Second. It may be the chain is a bit too flexible/smooth? With longer stays the chain can flex more, resisting shifting a bit. Can you try a different chain? If you use a Missing Link to install it then you can use the chain on a different bike if it doesn't work on the problematic bike.

Third. I usually position my front derailleur such that it barely clears the big ring. It's a couple mm lower than spec but it makes shifting a bit more precise. I usually go a bit low at the beginning, causing the derailleur to hit the chainring when cable tension flexes the derailleur before moving it, but I raise it just a touch and then it's good.

Final thought - on the stand there is very little pressure on the chain, with virtually no resistance. If the rider is not easing up on the pedals on the upshift the chain will not move as readily. It may not be sexy to have to ease a touch when shifting to the big ring but the reality is that it works better that way. On my trainer I have to build some momentum/speed in the small ring so that I can shift into the big ring with virtually no pressure on the pedals. If I pushed hard at low rpm the chain would literally never get onto the big ring.

I've used all these to great effect. I've used 1 to fine tune the shifting on my tandem triples. Regarding 4, is second nature to me to let up slightly, almost imperceptibly, for a split second on shifts. I probably started doing this when I started using non-standard gearing on all my bikes (hence, ramps and pins are not in the right place relative to the chain)
Aside from that, you might try angling the derailleur.
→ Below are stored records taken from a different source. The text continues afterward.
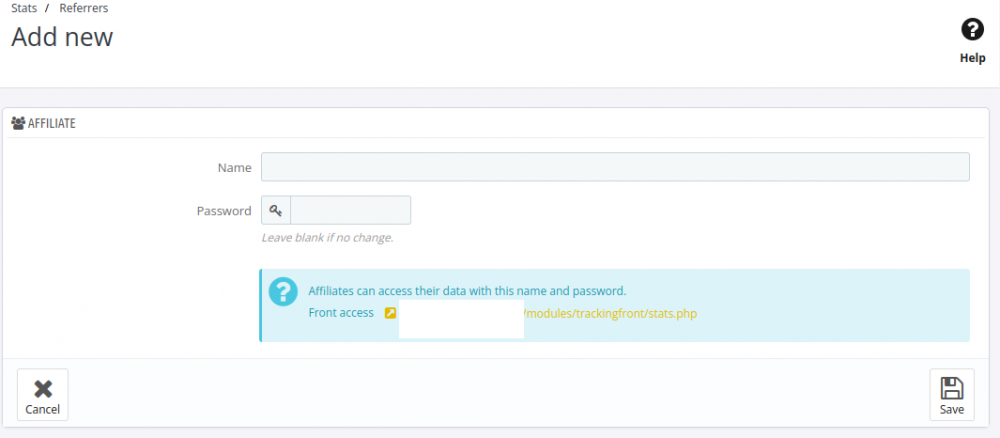The image size is (1000, 438).
Task: Open the trackingfront/stats.php front access link
Action: (x=610, y=314)
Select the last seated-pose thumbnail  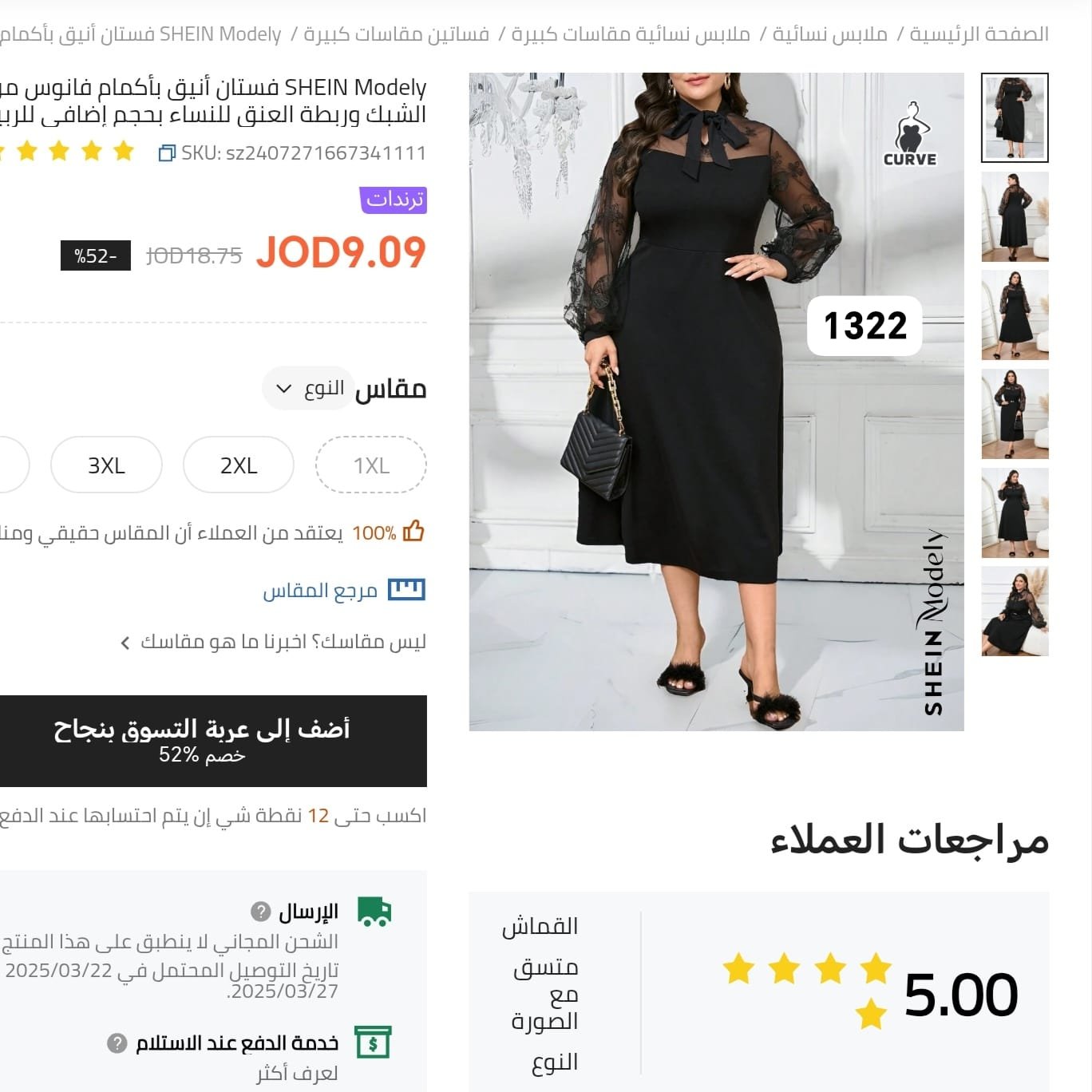click(1015, 611)
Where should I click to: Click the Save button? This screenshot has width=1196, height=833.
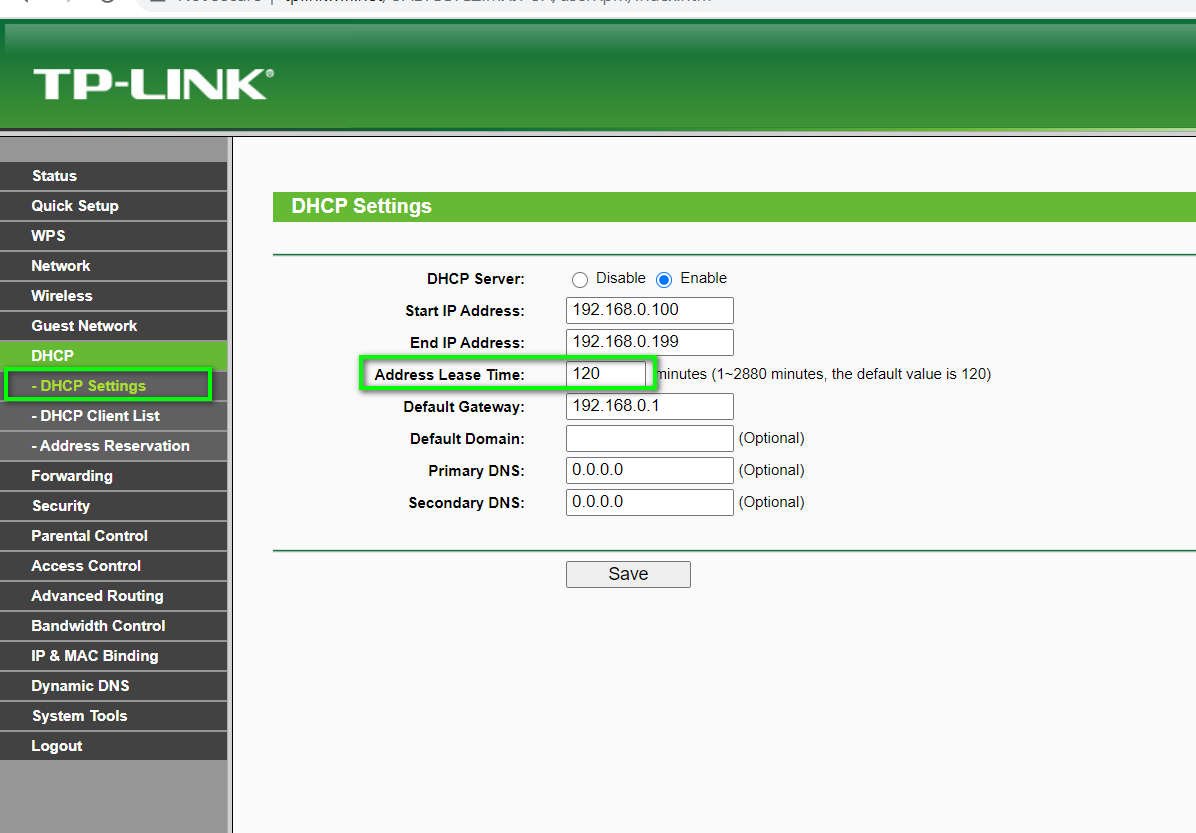[x=628, y=574]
For the longest time it was my practice to position the outer plate ever so slightly past parallel.

oldpotatoe
05-02-2018, 07:10 AM
Is it a band on or braze on front mech? If it's braze on check that it's tight (if hex bolts) or the rivets aren't bongo'd

Good point, if braze-on and carbon frame, it might be flexy, why EPS and Di2 have ways to stiffen it...grab the front dear...easy to move around?

Gummee
05-02-2018, 12:14 PM
Look at the part of the front dear on the inner cage that is responsible for pulling chain to big ring...fder may be too high. Also a little more tail out might help, makes the fder more 'aggressive'...

Also above tells me fder isn't moving out far enough...limit screw?

'Might' look at trying a 6700 front dear too...I've had great success that way.

I had 5 SRAM Red bikes set up before I went Shimano 11sp. ALL of them had Shimano front derailleurs on them. IME SRAM can't make a front derailleur that shifts to save their lives.